**Aim of the task**
Put every line of the entries below into a JSON list of strings, one string per line, leaving out blank lines.

## START Data for this task

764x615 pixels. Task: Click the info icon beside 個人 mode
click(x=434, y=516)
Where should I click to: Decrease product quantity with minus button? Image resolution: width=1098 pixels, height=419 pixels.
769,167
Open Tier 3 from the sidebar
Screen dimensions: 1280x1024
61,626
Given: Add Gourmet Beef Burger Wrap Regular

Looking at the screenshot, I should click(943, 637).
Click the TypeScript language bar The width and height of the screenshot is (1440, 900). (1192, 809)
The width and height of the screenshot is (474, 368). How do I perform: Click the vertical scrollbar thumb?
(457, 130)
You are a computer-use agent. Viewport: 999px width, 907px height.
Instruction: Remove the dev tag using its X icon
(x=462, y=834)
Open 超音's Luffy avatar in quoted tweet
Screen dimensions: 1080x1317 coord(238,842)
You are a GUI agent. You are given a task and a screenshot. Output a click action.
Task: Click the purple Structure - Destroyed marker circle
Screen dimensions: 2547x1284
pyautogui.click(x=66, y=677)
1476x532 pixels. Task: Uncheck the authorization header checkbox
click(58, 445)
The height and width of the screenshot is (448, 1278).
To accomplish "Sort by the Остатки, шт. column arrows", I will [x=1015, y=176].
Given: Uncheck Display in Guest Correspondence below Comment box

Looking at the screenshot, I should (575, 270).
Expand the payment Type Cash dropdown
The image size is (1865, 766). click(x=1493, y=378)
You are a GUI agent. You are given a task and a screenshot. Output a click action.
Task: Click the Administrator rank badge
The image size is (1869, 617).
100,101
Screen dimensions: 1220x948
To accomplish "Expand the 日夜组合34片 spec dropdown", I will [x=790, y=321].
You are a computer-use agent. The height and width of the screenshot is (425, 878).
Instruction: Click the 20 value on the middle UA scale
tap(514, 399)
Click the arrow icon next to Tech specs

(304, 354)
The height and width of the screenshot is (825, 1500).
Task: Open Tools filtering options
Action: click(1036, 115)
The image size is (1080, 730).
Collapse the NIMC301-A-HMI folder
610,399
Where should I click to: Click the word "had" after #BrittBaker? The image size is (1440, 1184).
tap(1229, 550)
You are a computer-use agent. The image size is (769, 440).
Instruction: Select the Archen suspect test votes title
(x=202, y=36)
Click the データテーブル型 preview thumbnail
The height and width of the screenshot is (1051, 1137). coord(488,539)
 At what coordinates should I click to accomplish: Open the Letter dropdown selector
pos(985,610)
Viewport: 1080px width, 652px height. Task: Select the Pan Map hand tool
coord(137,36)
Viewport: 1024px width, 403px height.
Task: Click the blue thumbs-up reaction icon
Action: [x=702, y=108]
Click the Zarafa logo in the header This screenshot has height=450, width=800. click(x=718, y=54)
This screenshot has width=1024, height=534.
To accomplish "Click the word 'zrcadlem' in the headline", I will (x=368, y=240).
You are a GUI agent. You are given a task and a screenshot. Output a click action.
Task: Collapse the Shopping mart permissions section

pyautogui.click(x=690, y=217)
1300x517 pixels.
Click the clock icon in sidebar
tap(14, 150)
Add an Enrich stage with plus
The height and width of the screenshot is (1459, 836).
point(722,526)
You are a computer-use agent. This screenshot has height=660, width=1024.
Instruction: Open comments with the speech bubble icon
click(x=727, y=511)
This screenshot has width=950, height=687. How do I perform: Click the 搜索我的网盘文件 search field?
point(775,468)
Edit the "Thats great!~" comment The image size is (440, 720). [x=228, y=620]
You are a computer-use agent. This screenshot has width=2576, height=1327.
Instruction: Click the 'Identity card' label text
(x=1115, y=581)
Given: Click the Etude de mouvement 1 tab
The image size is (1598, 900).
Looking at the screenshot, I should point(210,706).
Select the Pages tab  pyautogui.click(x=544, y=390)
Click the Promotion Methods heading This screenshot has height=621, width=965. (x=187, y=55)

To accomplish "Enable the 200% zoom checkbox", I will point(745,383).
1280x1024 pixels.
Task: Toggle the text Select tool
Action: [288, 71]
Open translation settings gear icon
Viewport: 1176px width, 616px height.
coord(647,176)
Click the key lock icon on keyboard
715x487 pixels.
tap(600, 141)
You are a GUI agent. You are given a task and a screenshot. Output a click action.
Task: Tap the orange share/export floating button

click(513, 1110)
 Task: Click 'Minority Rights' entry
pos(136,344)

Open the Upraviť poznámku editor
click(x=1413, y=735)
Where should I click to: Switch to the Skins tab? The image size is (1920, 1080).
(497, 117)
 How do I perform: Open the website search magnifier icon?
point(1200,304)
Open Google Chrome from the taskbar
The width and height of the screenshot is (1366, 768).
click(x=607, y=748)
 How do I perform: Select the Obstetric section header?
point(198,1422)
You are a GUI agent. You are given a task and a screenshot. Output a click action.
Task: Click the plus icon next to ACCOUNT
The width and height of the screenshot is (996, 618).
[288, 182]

## END Data for this task

**Problem solution**
[
  "764x615 pixels. Task: Click the info icon beside 個人 mode",
  "click(x=434, y=516)",
  "Where should I click to: Decrease product quantity with minus button? Image resolution: width=1098 pixels, height=419 pixels.",
  "769,167",
  "Open Tier 3 from the sidebar",
  "Screen dimensions: 1280x1024",
  "61,626",
  "Given: Add Gourmet Beef Burger Wrap Regular",
  "Looking at the screenshot, I should click(943, 637).",
  "Click the TypeScript language bar The width and height of the screenshot is (1440, 900). (1192, 809)",
  "The width and height of the screenshot is (474, 368). How do I perform: Click the vertical scrollbar thumb?",
  "(457, 130)",
  "You are a computer-use agent. Viewport: 999px width, 907px height.",
  "Instruction: Remove the dev tag using its X icon",
  "(x=462, y=834)",
  "Open 超音's Luffy avatar in quoted tweet",
  "Screen dimensions: 1080x1317 coord(238,842)",
  "You are a GUI agent. You are given a task and a screenshot. Output a click action.",
  "Task: Click the purple Structure - Destroyed marker circle",
  "Screen dimensions: 2547x1284",
  "pyautogui.click(x=66, y=677)",
  "1476x532 pixels. Task: Uncheck the authorization header checkbox",
  "click(58, 445)",
  "The height and width of the screenshot is (448, 1278).",
  "To accomplish \"Sort by the Остатки, шт. column arrows\", I will [x=1015, y=176].",
  "Given: Uncheck Display in Guest Correspondence below Comment box",
  "Looking at the screenshot, I should (575, 270).",
  "Expand the payment Type Cash dropdown",
  "The image size is (1865, 766). click(x=1493, y=378)",
  "You are a GUI agent. You are given a task and a screenshot. Output a click action.",
  "Task: Click the Administrator rank badge",
  "The image size is (1869, 617).",
  "100,101",
  "Screen dimensions: 1220x948",
  "To accomplish \"Expand the 日夜组合34片 spec dropdown\", I will [x=790, y=321].",
  "You are a computer-use agent. The height and width of the screenshot is (425, 878).",
  "Instruction: Click the 20 value on the middle UA scale",
  "tap(514, 399)",
  "Click the arrow icon next to Tech specs",
  "(304, 354)",
  "The height and width of the screenshot is (825, 1500).",
  "Task: Open Tools filtering options",
  "Action: click(1036, 115)",
  "The image size is (1080, 730).",
  "Collapse the NIMC301-A-HMI folder",
  "610,399",
  "Where should I click to: Click the word \"had\" after #BrittBaker? The image size is (1440, 1184).",
  "tap(1229, 550)",
  "You are a computer-use agent. The image size is (769, 440).",
  "Instruction: Select the Archen suspect test votes title",
  "(x=202, y=36)",
  "Click the データテーブル型 preview thumbnail",
  "The height and width of the screenshot is (1051, 1137). coord(488,539)",
  " At what coordinates should I click to accomplish: Open the Letter dropdown selector",
  "pos(985,610)",
  "Viewport: 1080px width, 652px height. Task: Select the Pan Map hand tool",
  "coord(137,36)",
  "Viewport: 1024px width, 403px height.",
  "Task: Click the blue thumbs-up reaction icon",
  "Action: [x=702, y=108]",
  "Click the Zarafa logo in the header This screenshot has height=450, width=800. click(x=718, y=54)",
  "This screenshot has width=1024, height=534.",
  "To accomplish \"Click the word 'zrcadlem' in the headline\", I will (x=368, y=240).",
  "You are a GUI agent. You are given a task and a screenshot. Output a click action.",
  "Task: Collapse the Shopping mart permissions section",
  "pyautogui.click(x=690, y=217)",
  "1300x517 pixels.",
  "Click the clock icon in sidebar",
  "tap(14, 150)",
  "Add an Enrich stage with plus",
  "The height and width of the screenshot is (1459, 836).",
  "point(722,526)",
  "You are a computer-use agent. This screenshot has height=660, width=1024.",
  "Instruction: Open comments with the speech bubble icon",
  "click(x=727, y=511)",
  "This screenshot has width=950, height=687. How do I perform: Click the 搜索我的网盘文件 search field?",
  "point(775,468)",
  "Edit the \"Thats great!~\" comment The image size is (440, 720). [x=228, y=620]",
  "You are a computer-use agent. This screenshot has width=2576, height=1327.",
  "Instruction: Click the 'Identity card' label text",
  "(x=1115, y=581)",
  "Given: Click the Etude de mouvement 1 tab",
  "The image size is (1598, 900).",
  "Looking at the screenshot, I should point(210,706).",
  "Select the Pages tab  pyautogui.click(x=544, y=390)",
  "Click the Promotion Methods heading This screenshot has height=621, width=965. (x=187, y=55)",
  "To accomplish \"Enable the 200% zoom checkbox\", I will point(745,383).",
  "1280x1024 pixels.",
  "Task: Toggle the text Select tool",
  "Action: [288, 71]",
  "Open translation settings gear icon",
  "Viewport: 1176px width, 616px height.",
  "coord(647,176)",
  "Click the key lock icon on keyboard",
  "715x487 pixels.",
  "tap(600, 141)",
  "You are a GUI agent. You are given a task and a screenshot. Output a click action.",
  "Task: Tap the orange share/export floating button",
  "click(513, 1110)",
  " Task: Click 'Minority Rights' entry",
  "pos(136,344)",
  "Open the Upraviť poznámku editor",
  "click(x=1413, y=735)",
  "Where should I click to: Switch to the Skins tab? The image size is (1920, 1080).",
  "(497, 117)",
  " How do I perform: Open the website search magnifier icon?",
  "point(1200,304)",
  "Open Google Chrome from the taskbar",
  "The width and height of the screenshot is (1366, 768).",
  "click(x=607, y=748)",
  " How do I perform: Select the Obstetric section header?",
  "point(198,1422)",
  "You are a GUI agent. You are given a task and a screenshot. Output a click action.",
  "Task: Click the plus icon next to ACCOUNT",
  "The width and height of the screenshot is (996, 618).",
  "[288, 182]"
]